Safety and Reactogenicity Issues

The local inflammation from mineral-oil emulsions can cause granulomas or sterile abscesses, or in rare cases trigger hypersensitivity reactions which have been roadblocks to regulatory approval for use in newborns or mothers. The systemic reactogenicity (fever, myalgia, headache) is in many cases simply the direct consequence of the intended cytokine milieu that is supposed to augment immunity, but places developers in a no-win situation of choosing potency or tolerability. One potential way out of this box is the use of glycolipid vesicles, since the adjuvant is surrounded by a coating of sialylated or fucosylated sugars that bind inhibitory Siglecs, raising the activation threshold for local dendritic cells and trapping the cytokine storm before it leaks out of the local vasculature. The net result is a danger-plus-self signal that preserves high immunogenicity, while removing the safety ceiling that has kept classical adjuvants to one dose or seasonal administration.

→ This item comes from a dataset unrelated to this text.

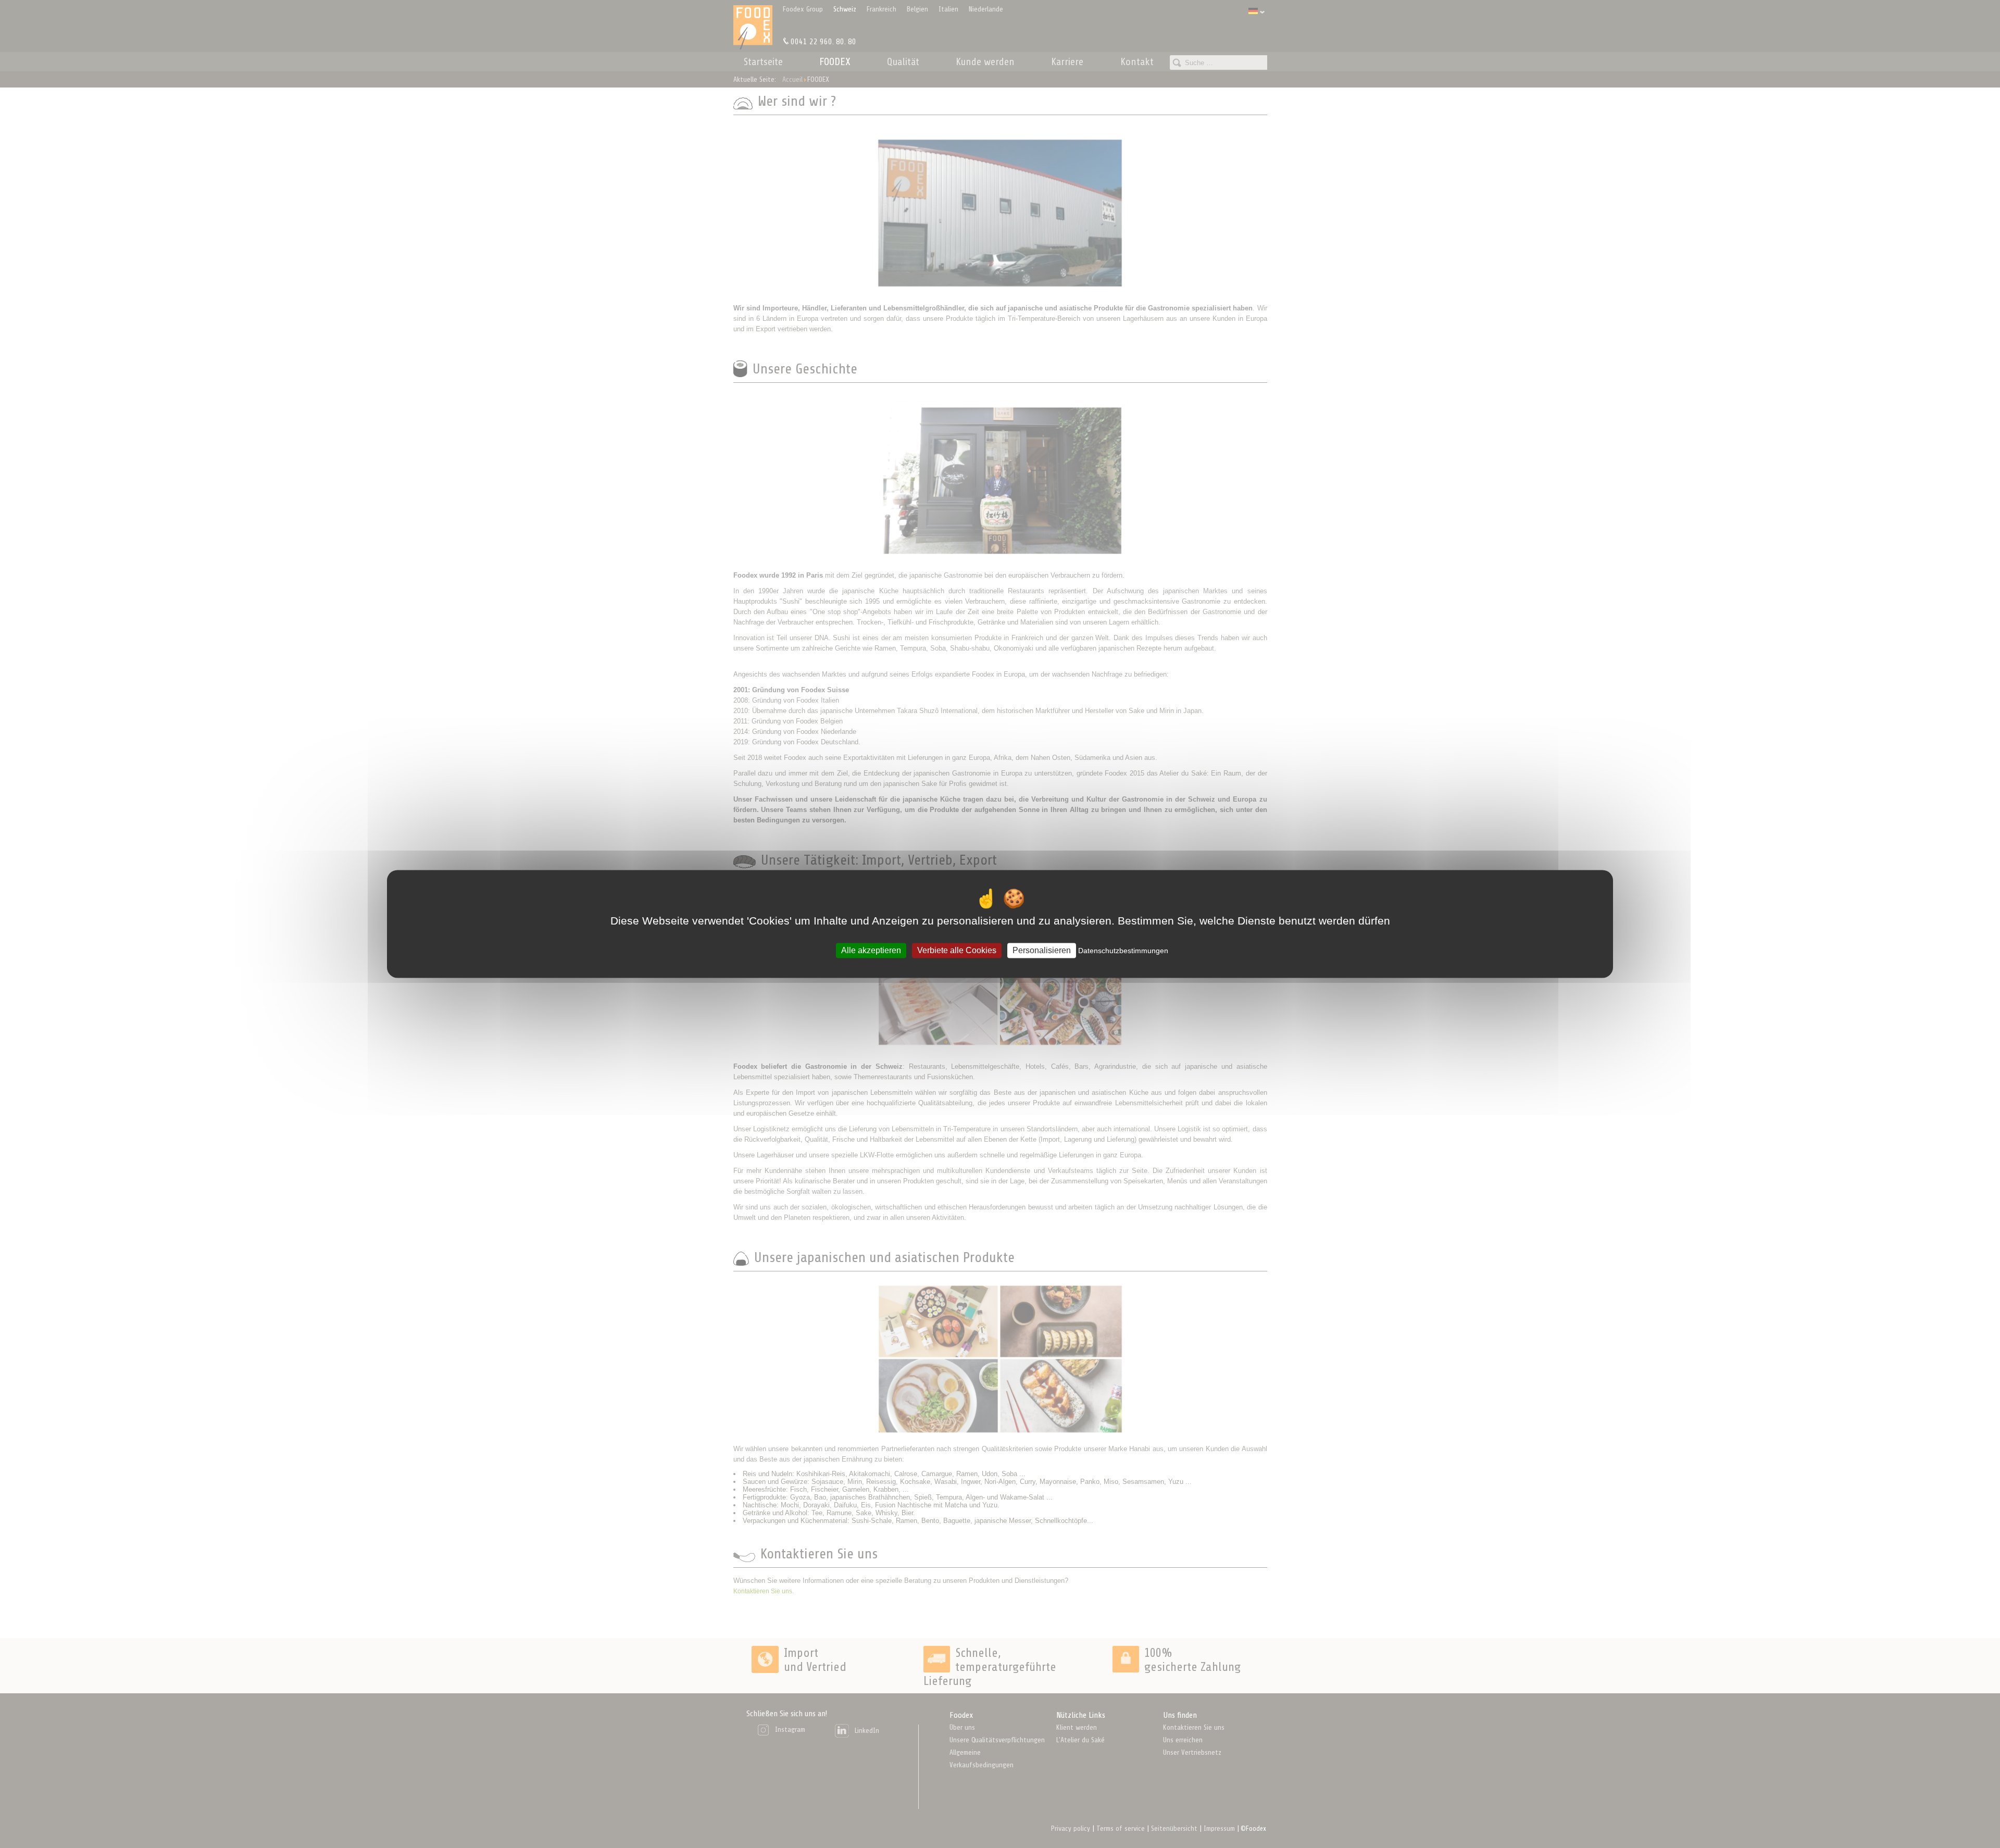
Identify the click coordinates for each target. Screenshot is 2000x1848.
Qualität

Challenges in Differentiating Vaccine Products

Once a choice is made for aluminium or squalene there is little chemical space to adjust immune polarization: droplet size or crystal habit may be fine-tuned, but the basic Th2-skew cannot be changed. This commoditises adjuvants and pushes differentiation onto the antigen—an approach which breaks down when multiple players seek the same epitope. Glycolipid platforms come with deterministic levers. Chain unsaturation, head-group charge, and vesicle diameter can be dialled to tip CD4+ T cells toward cytotoxic (Th1) or helper (Th2) phenotypes while keeping the same antigen. As a result, developers can launch precision-adjuvanted vaccines that are differentiated not only by antigen but by the quality of the immune response itself—an advantage which is especially important in crowded indications such as respiratory viruses or oncology.

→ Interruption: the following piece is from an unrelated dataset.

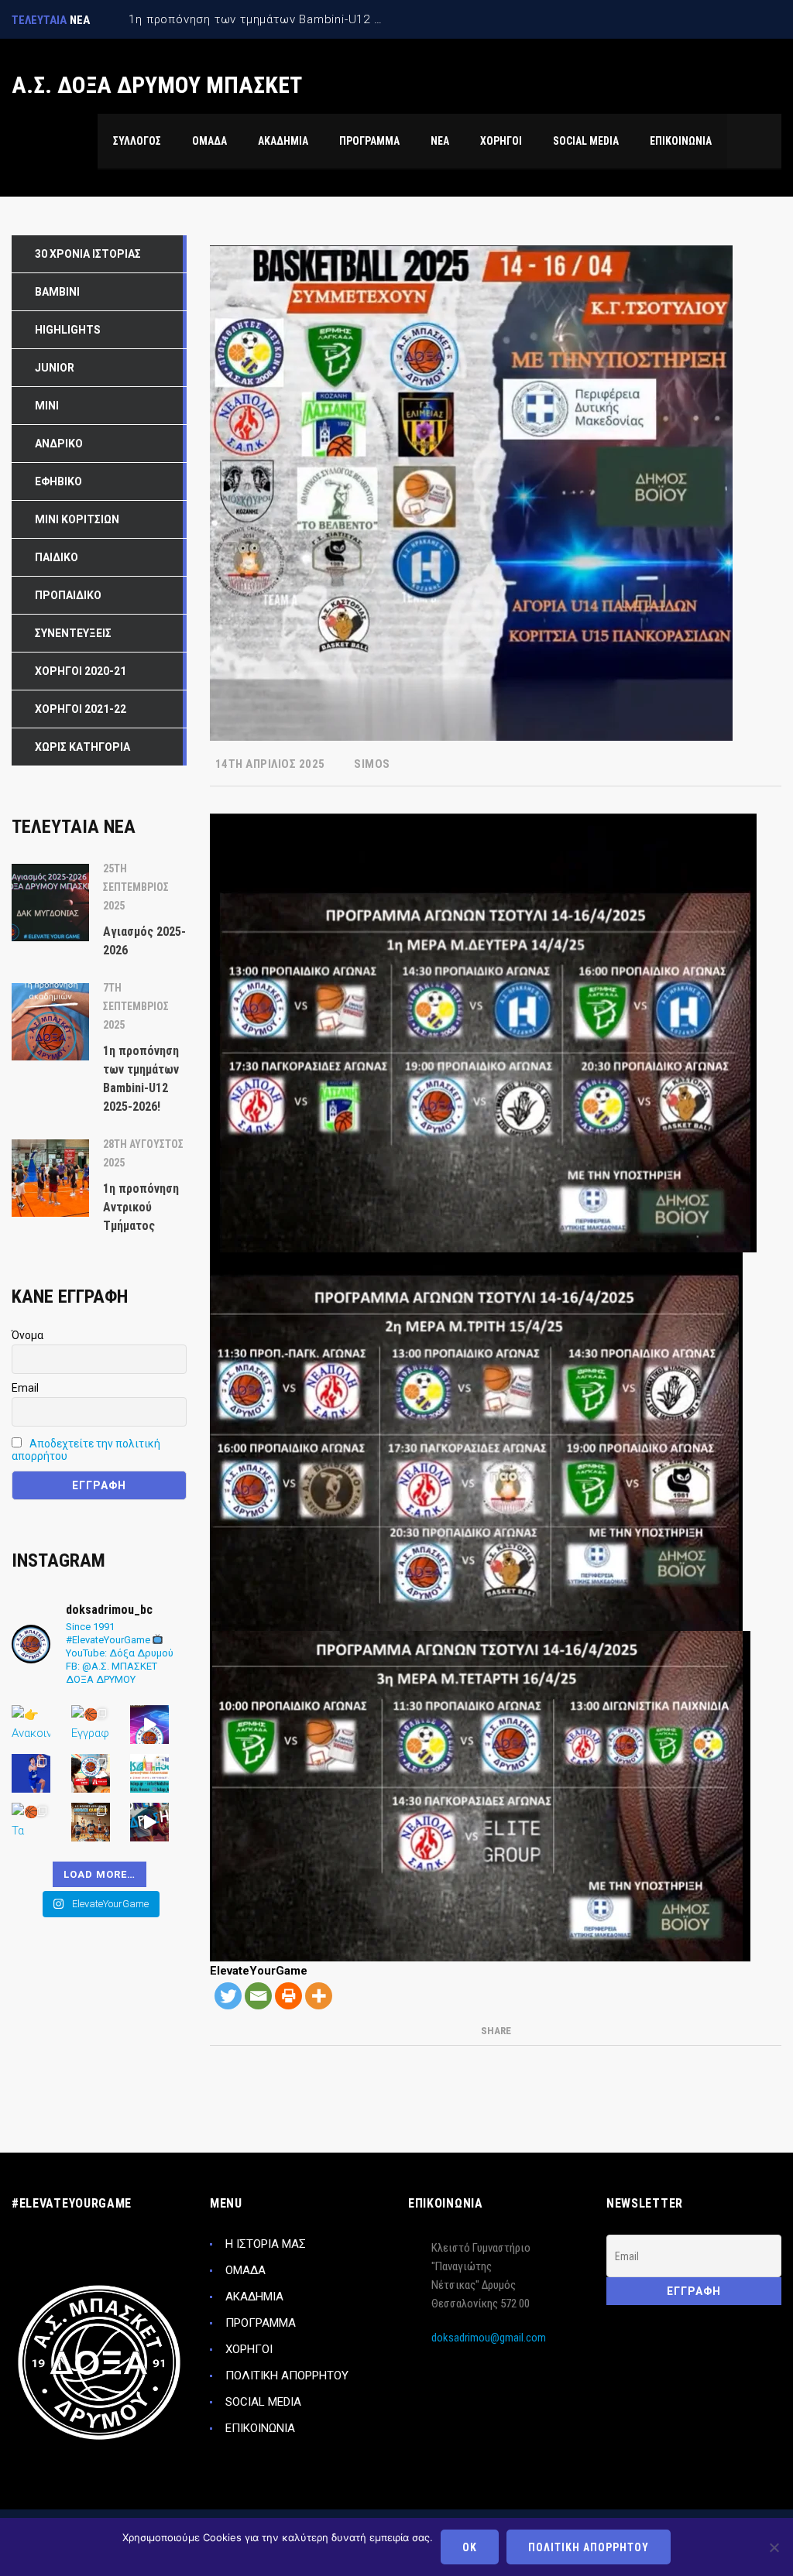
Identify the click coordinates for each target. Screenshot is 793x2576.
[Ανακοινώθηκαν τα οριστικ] (31, 1724)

How Glycolipid-Based Adjuvants Address These Challenges

Glycolipid adjuvants overcome the shotgun inflammation of traditional vaccines by enabling mechanism-based activation, linking antigen uptake with a defined innate receptor signature. With pre-presented sugar head-groups, already recognized by CD1d or SIGNR1, only antigen-loaded cells get a maturation signal, eliminating off-target reactogenicity without losing dose-sparing potency. Altering saccharide stereochemistry can tune the same bilayer from silent carrier to NKT-agonist, providing developers with a single platform that covers prophylactic paediatric vaccines all the way to therapeutic cancer indications without reformulating core chemistry.

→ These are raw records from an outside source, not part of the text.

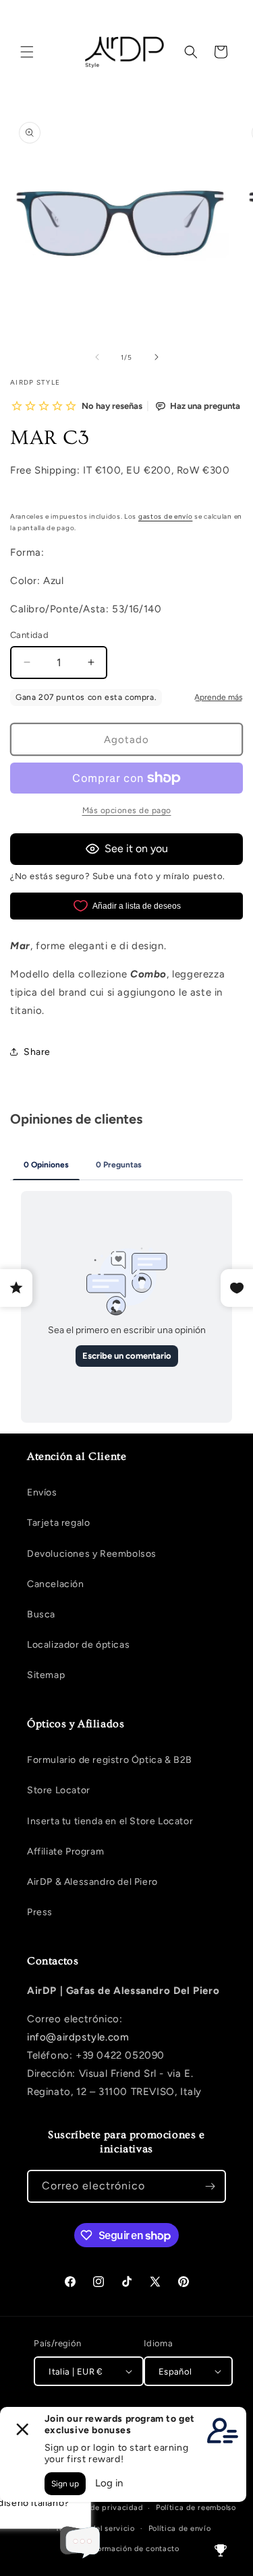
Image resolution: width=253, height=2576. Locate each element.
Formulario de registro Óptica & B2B (109, 1760)
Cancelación (55, 1584)
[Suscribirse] (210, 2186)
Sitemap (46, 1675)
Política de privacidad (101, 2507)
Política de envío (179, 2528)
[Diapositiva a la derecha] (156, 357)
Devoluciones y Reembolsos (92, 1553)
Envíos (42, 1492)
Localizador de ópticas (78, 1644)
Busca (41, 1614)
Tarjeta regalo (58, 1522)
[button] (27, 52)
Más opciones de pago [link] (126, 810)
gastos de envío (165, 516)
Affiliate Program (65, 1851)
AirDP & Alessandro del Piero (92, 1882)
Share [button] (37, 1052)
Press (40, 1912)
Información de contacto (133, 2548)
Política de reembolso (196, 2507)
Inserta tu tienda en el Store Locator (110, 1821)
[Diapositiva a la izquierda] (97, 357)
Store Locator (58, 1790)
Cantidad (29, 635)
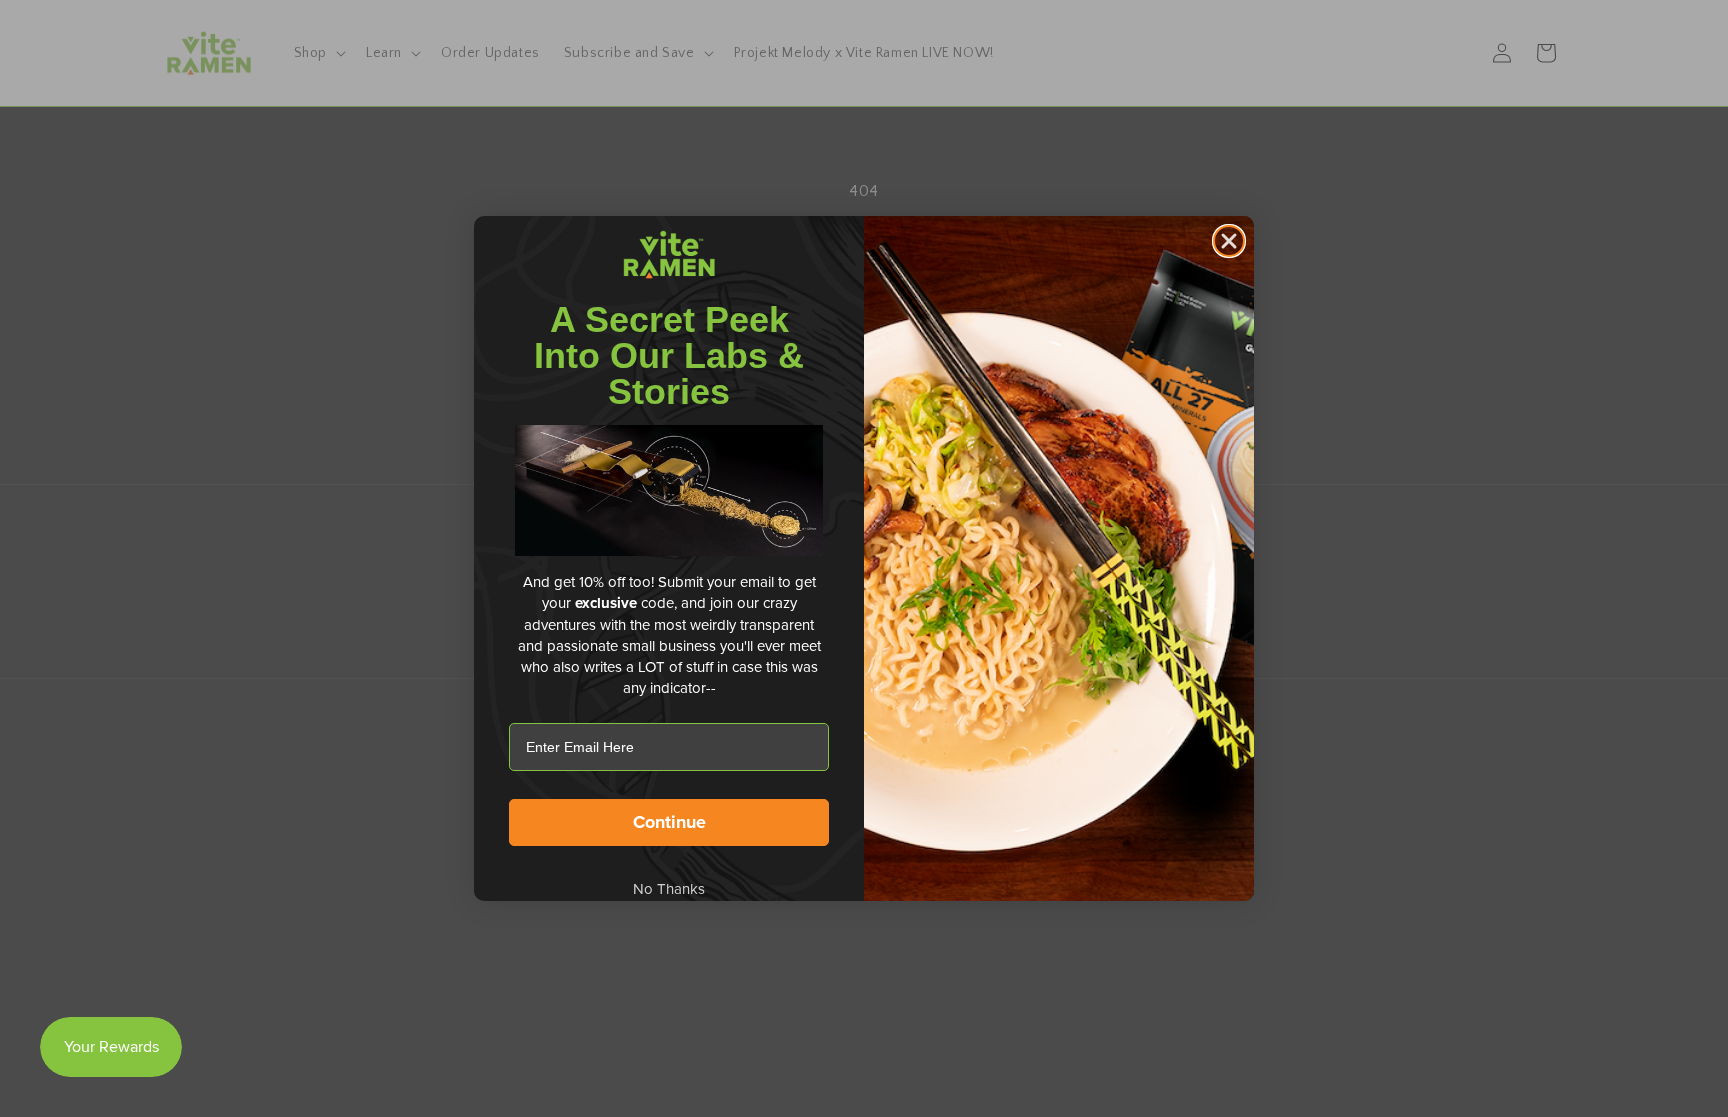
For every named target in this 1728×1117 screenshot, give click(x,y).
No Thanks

Mechanism-Driven Immune Activation

The activation is accomplished through evolutionarily conserved routes intended to sense microbial glycans. α-Galactosylceramide in the bilayer directly loads onto CD1d molecules residing in the same endosome that receives the co-delivered antigen. The result is a spatially linked tripartite signal: peptide–MHC for T-cells, lipid–CD1d for invariant-NKT and the vesicle membrane for cross-presentation. This coordinated dance eliminates the stochastic factor that bedevils alum where antigen and adjuvant traffic independently and instead ensures that every dendritic cell that presents antigen has already received an innate "licence" that is measurable by the rapid release of IFN-γ. Because the receptor engagement is saturable and transient, the inflammatory footprint also resolves within hours avoiding the protracted cytokinaemia that underlies febrile reactions and yet still produces antibody titers comparable to oil emulsions.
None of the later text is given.